Request => Reproduce each of the lines below word for word, leaving out nothing and changing nothing.
****
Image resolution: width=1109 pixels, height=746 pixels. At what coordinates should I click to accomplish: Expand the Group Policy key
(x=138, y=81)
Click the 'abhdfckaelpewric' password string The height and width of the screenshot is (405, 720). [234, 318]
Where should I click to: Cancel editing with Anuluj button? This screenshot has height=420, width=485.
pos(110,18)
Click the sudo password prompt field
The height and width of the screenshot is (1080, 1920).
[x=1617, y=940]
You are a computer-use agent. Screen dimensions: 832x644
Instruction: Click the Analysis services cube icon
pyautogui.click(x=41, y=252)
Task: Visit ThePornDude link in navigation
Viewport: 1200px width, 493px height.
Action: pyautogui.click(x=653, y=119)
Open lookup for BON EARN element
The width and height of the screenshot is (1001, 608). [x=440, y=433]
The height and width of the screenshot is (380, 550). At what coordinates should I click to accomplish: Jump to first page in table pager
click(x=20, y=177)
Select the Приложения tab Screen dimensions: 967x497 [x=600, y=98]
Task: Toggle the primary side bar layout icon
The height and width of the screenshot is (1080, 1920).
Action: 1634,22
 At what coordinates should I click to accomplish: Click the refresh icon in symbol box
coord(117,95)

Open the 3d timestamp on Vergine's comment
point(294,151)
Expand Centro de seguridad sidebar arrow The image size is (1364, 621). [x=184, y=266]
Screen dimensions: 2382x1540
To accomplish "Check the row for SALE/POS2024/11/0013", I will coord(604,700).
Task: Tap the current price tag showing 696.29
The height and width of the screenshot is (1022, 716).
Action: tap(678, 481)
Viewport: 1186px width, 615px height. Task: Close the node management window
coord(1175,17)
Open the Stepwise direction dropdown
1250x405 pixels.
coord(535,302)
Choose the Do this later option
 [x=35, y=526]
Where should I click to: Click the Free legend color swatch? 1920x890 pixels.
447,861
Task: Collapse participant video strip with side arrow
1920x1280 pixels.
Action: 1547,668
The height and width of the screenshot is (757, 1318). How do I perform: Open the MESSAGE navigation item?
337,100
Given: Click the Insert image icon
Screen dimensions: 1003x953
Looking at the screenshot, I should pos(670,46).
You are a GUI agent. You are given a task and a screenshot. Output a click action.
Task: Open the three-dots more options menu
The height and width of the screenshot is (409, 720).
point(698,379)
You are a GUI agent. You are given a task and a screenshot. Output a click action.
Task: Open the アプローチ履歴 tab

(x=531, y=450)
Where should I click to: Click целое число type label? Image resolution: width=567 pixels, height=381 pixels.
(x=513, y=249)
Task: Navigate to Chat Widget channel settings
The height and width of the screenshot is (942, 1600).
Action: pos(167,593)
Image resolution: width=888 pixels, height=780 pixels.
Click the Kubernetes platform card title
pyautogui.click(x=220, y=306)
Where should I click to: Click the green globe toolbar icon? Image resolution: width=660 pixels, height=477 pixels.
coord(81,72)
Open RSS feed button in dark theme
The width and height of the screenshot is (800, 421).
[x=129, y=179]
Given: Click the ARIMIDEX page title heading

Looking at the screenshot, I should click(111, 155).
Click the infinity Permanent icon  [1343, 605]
****
Completed task =>
Image resolution: width=1109 pixels, height=746 pixels. At what coordinates should I click to accomplish: Expand the Group Policy key
(x=138, y=81)
Click the 'abhdfckaelpewric' password string The height and width of the screenshot is (405, 720). [234, 318]
Where should I click to: Cancel editing with Anuluj button? This screenshot has height=420, width=485.
pos(110,18)
Click the sudo password prompt field
The height and width of the screenshot is (1080, 1920).
[x=1617, y=940]
You are a computer-use agent. Screen dimensions: 832x644
Instruction: Click the Analysis services cube icon
pyautogui.click(x=41, y=252)
Task: Visit ThePornDude link in navigation
Viewport: 1200px width, 493px height.
Action: pyautogui.click(x=653, y=119)
Open lookup for BON EARN element
The width and height of the screenshot is (1001, 608). [x=440, y=433]
The height and width of the screenshot is (380, 550). At what coordinates should I click to accomplish: Jump to first page in table pager
click(x=20, y=177)
Select the Приложения tab Screen dimensions: 967x497 [x=600, y=98]
Task: Toggle the primary side bar layout icon
The height and width of the screenshot is (1080, 1920).
Action: 1634,22
 At what coordinates should I click to accomplish: Click the refresh icon in symbol box
coord(117,95)

Open the 3d timestamp on Vergine's comment
point(294,151)
Expand Centro de seguridad sidebar arrow The image size is (1364, 621). [x=184, y=266]
Screen dimensions: 2382x1540
To accomplish "Check the row for SALE/POS2024/11/0013", I will coord(604,700).
Task: Tap the current price tag showing 696.29
The height and width of the screenshot is (1022, 716).
Action: tap(678, 481)
Viewport: 1186px width, 615px height. Task: Close the node management window
coord(1175,17)
Open the Stepwise direction dropdown
1250x405 pixels.
coord(535,302)
Choose the Do this later option
 [x=35, y=526]
Where should I click to: Click the Free legend color swatch? 1920x890 pixels.
447,861
Task: Collapse participant video strip with side arrow
1920x1280 pixels.
Action: 1547,668
The height and width of the screenshot is (757, 1318). How do I perform: Open the MESSAGE navigation item?
337,100
Given: Click the Insert image icon
Screen dimensions: 1003x953
Looking at the screenshot, I should pos(670,46).
You are a GUI agent. You are given a task and a screenshot. Output a click action.
Task: Open the three-dots more options menu
The height and width of the screenshot is (409, 720).
point(698,379)
You are a GUI agent. You are given a task and a screenshot. Output a click action.
Task: Open the アプローチ履歴 tab

(x=531, y=450)
Where should I click to: Click целое число type label? Image resolution: width=567 pixels, height=381 pixels.
(x=513, y=249)
Task: Navigate to Chat Widget channel settings
The height and width of the screenshot is (942, 1600).
Action: pos(167,593)
Image resolution: width=888 pixels, height=780 pixels.
Click the Kubernetes platform card title
pyautogui.click(x=220, y=306)
Where should I click to: Click the green globe toolbar icon? Image resolution: width=660 pixels, height=477 pixels.
coord(81,72)
Open RSS feed button in dark theme
The width and height of the screenshot is (800, 421).
[x=129, y=179]
Given: Click the ARIMIDEX page title heading

Looking at the screenshot, I should click(111, 155).
Click the infinity Permanent icon  [1343, 605]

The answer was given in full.